§ **Work required**: Reproduce the data below line by line, from its first line to the line with "Image resolution: width=1456", both included, and nothing past that point.

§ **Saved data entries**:
- - - -

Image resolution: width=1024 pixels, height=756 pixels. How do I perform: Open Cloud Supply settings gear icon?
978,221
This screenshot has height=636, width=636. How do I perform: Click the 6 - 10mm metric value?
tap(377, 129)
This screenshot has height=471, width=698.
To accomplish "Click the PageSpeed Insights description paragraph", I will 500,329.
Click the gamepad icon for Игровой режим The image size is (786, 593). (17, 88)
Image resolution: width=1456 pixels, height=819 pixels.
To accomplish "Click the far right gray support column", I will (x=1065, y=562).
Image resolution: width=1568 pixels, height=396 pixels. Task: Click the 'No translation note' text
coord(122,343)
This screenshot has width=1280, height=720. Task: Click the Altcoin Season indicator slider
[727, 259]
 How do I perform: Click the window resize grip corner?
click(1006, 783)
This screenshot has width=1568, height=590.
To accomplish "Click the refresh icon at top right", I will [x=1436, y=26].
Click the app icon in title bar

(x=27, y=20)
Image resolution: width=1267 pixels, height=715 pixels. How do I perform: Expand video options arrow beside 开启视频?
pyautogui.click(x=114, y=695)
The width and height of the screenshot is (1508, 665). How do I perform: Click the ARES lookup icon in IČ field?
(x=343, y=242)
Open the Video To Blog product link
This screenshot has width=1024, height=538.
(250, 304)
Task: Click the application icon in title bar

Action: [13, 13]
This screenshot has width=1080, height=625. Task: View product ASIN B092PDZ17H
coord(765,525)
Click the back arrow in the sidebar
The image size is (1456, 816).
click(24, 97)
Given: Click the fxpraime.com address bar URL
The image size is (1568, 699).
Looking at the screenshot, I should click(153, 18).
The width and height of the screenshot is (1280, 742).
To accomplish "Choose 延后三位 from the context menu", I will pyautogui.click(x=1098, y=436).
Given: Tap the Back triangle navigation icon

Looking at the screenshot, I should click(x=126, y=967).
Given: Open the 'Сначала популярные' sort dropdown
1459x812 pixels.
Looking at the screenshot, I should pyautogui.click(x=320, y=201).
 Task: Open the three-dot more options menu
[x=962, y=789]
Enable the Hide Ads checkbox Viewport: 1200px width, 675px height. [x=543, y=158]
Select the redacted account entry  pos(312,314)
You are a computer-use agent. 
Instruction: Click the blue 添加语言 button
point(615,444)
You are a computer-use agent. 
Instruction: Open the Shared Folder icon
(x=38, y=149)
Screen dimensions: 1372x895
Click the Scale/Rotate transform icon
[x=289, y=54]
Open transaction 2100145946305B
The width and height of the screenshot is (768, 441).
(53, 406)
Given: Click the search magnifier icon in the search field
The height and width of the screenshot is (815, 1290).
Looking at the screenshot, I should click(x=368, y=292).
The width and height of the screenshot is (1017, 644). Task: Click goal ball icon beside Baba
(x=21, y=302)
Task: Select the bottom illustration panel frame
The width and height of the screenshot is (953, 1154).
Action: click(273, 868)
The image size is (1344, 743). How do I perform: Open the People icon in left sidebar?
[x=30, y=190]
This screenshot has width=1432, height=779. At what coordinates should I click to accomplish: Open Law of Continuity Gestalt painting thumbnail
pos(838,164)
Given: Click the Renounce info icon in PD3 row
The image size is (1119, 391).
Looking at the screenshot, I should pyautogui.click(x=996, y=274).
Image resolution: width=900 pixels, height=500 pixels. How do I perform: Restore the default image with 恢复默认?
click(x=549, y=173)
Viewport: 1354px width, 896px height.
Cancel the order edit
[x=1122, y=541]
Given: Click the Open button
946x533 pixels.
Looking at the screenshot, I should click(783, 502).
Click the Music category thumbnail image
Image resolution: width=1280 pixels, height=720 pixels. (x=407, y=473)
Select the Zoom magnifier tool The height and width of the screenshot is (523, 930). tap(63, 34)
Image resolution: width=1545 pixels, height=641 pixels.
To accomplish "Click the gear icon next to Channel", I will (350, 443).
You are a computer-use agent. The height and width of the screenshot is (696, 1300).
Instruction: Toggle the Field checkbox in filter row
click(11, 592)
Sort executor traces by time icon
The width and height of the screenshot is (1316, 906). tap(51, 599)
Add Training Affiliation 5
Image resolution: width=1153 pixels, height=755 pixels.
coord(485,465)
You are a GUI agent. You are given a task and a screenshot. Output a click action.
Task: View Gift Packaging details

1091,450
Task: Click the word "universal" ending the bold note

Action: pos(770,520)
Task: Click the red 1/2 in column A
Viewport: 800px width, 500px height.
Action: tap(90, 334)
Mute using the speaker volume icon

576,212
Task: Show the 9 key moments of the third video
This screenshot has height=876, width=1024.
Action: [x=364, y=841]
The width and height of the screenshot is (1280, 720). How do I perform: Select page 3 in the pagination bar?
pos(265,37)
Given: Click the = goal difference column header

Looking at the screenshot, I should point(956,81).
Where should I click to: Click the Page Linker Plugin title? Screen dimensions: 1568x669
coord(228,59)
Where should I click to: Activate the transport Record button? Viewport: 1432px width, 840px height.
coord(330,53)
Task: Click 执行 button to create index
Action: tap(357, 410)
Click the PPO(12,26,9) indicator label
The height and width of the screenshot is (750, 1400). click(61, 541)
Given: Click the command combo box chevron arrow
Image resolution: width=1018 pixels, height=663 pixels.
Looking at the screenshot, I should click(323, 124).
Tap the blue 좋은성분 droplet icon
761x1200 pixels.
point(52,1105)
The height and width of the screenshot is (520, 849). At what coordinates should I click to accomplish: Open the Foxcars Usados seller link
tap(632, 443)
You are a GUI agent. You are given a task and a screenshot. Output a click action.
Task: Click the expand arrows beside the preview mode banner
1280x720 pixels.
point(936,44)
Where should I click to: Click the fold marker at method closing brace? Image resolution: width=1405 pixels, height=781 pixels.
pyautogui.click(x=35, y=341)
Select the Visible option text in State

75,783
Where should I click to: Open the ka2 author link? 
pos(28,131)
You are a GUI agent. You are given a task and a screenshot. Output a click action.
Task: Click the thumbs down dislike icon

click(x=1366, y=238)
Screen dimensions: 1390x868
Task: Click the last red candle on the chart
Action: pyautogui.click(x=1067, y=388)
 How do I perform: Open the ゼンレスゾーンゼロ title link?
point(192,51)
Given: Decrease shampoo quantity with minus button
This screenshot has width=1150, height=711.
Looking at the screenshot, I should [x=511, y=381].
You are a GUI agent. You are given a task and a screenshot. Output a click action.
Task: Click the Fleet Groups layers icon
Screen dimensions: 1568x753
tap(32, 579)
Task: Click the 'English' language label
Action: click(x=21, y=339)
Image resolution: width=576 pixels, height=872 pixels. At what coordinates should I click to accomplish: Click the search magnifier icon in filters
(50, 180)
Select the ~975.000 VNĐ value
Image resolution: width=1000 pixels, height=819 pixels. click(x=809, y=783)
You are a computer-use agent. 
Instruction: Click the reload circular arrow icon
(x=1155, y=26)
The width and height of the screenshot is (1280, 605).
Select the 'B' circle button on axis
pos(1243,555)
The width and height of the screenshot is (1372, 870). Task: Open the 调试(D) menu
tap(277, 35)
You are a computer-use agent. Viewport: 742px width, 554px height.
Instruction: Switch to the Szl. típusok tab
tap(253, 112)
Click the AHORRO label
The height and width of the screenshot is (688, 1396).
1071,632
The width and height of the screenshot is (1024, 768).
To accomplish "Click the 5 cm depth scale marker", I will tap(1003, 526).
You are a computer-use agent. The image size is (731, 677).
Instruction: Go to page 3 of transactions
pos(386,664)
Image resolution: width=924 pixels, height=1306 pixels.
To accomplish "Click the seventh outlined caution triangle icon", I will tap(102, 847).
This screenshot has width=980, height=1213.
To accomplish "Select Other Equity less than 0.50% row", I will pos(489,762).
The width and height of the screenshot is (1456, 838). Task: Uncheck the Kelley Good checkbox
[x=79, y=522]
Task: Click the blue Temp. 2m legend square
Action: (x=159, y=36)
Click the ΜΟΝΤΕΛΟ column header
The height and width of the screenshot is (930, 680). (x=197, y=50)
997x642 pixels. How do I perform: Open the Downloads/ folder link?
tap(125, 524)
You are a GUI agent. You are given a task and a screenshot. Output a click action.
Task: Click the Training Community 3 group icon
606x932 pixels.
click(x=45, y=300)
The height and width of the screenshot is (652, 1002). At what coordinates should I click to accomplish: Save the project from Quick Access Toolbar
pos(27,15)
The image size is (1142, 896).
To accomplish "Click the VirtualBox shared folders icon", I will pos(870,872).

- - - -

§ **Reply to the task**:
Image resolution: width=1024 pixels, height=756 pixels. How do I perform: Open Cloud Supply settings gear icon?
978,221
This screenshot has height=636, width=636. How do I perform: Click the 6 - 10mm metric value?
tap(377, 129)
This screenshot has height=471, width=698.
To accomplish "Click the PageSpeed Insights description paragraph", I will 500,329.
Click the gamepad icon for Игровой режим The image size is (786, 593). (17, 88)
Image resolution: width=1456 pixels, height=819 pixels.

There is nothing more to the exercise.